Top Colleges & Universities Offering Campus-based Optometry Degrees
In the United States and its territories, there are only seventeen accredited Optometry programs. As a result, competition is fierce. Optometry school rankings are nonexistent, so when choosing a school, students need to look at the fit between their interests and the school’s offerings, as well as faculty-student ratio, how much practical training is available, and accreditation. It’s also useful to look at the personality of the school, so here are a few well-known schools accredited by the Council on Optometric Education that have a unique character.
If you’re looking for the oldest Optometry school in the U.S., your pick would be The Illinois College of Optometry in Chicago. It opened its doors in 1872. It’s also a good place for undergraduates to get a head start in this career as it provides a B.S. in Visual Science.
The most culturally diverse Optometry school in the United States is also the second oldest. At the New England College of Optometry in Boston, Massachusetts, started in 1892, twenty-five percent of its student body did pre-graduate school training abroad.

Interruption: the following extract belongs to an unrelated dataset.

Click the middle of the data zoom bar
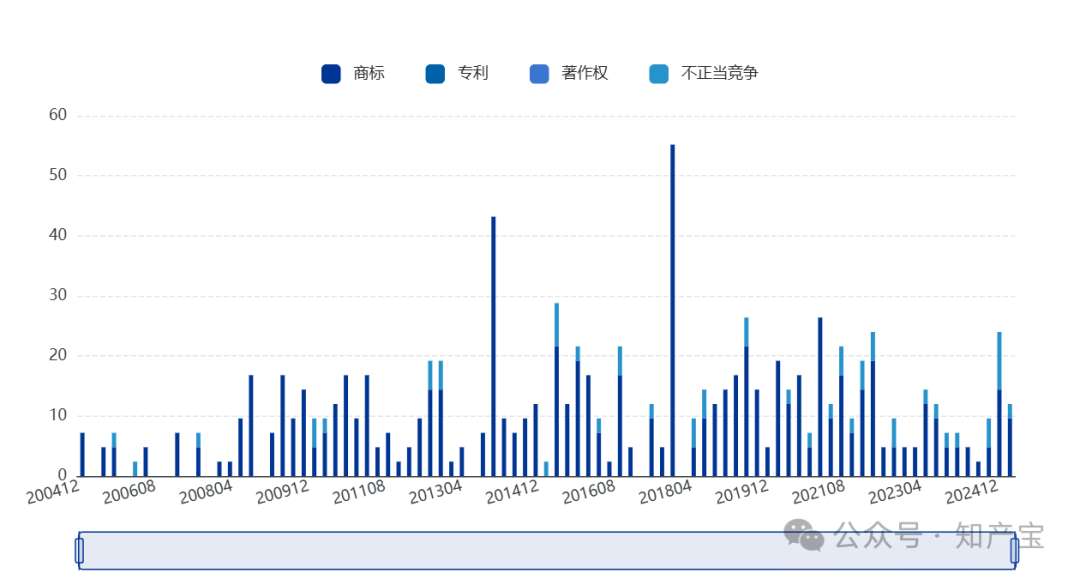This screenshot has height=579, width=1080. pyautogui.click(x=546, y=550)
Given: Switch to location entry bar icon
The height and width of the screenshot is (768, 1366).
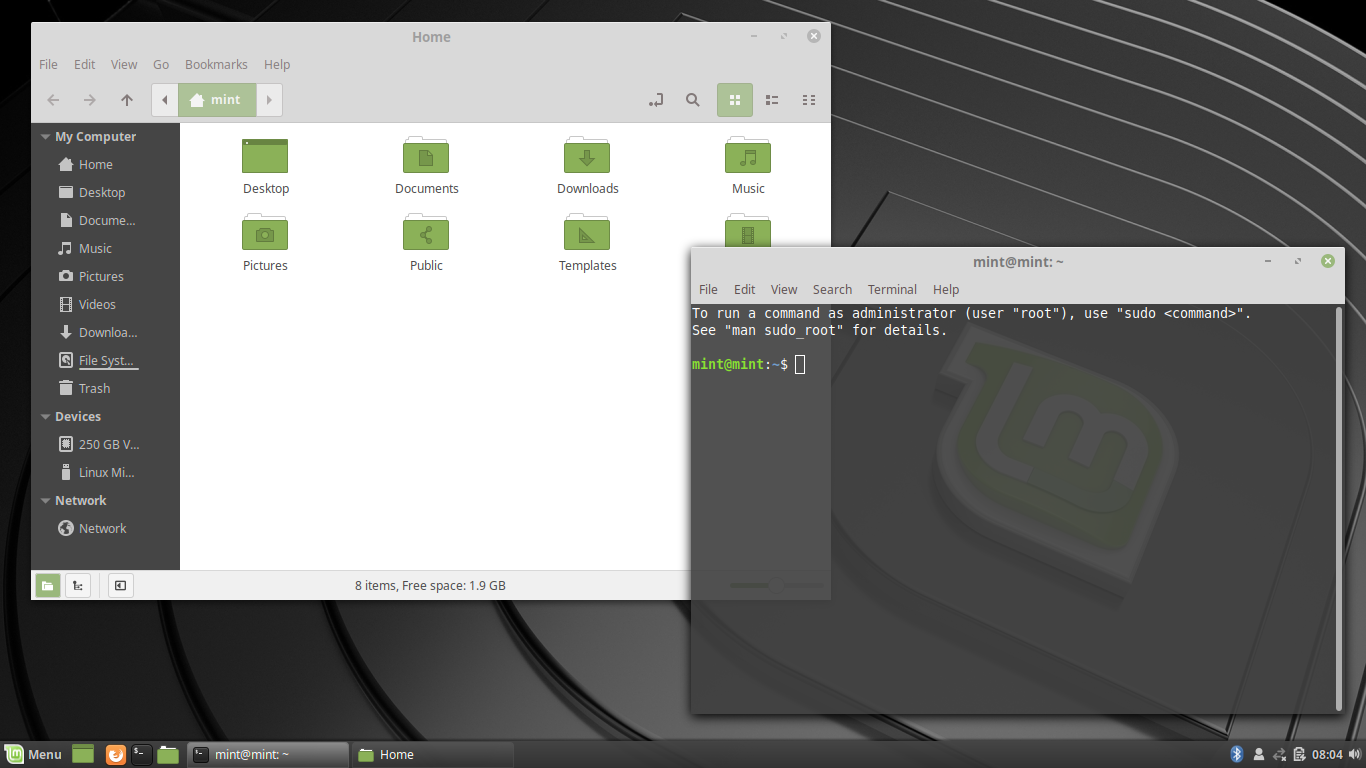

If you’re interested in practicing another language while studying Optometry, Canada and Puerto Rico offer accredited programs. The University of Montreal School of Optometry in Canada offers instruction in French. The Inter-American University of Puerto Rico School of Optometry in San Juan, Puerto Rico offers a warmer climate and is a Spanish-English bilingual program. It requires Spanish courses to students who aren’t fluent in Spanish yet.
Famous Optometry Students 
A number interesting characters have passed through this discipline. Perhaps the most famous is Benjamin Franklin (pictured right). He dabbled in many areas, and when he got tired of switching between reading glasses and regular glasses, he invented bifocals in the 1770’s. He cut his regular glasses and his reading glasses in two; he then fused the halves together.
Johannes Kepler, who was principally a mathematician, astronomer and astrologer, brought his knowledge of optics and planets to bear on the study of the eyes. He is credited with discovering how images are projected onto the retina and is therefore a seminal figure in the field of Optometry.
Equally important to the development of Optometry was the Spanish eye specialist Benito Daza de Valdés. He wrote a book in 1623 on the eye and on how lenses correct vision.
More recently, a graduate from the Southern College of Optometry in Memphis, Tennessee, Dr. Gil Morgan, has been a successful golfer in the PGA tour since 1968.
Optometry allows those with curiosity and varied interests to combine the study of science and medicine with good people skills. Although it is a competitive field to enter, once you have your foot in the door, plenty of work is available.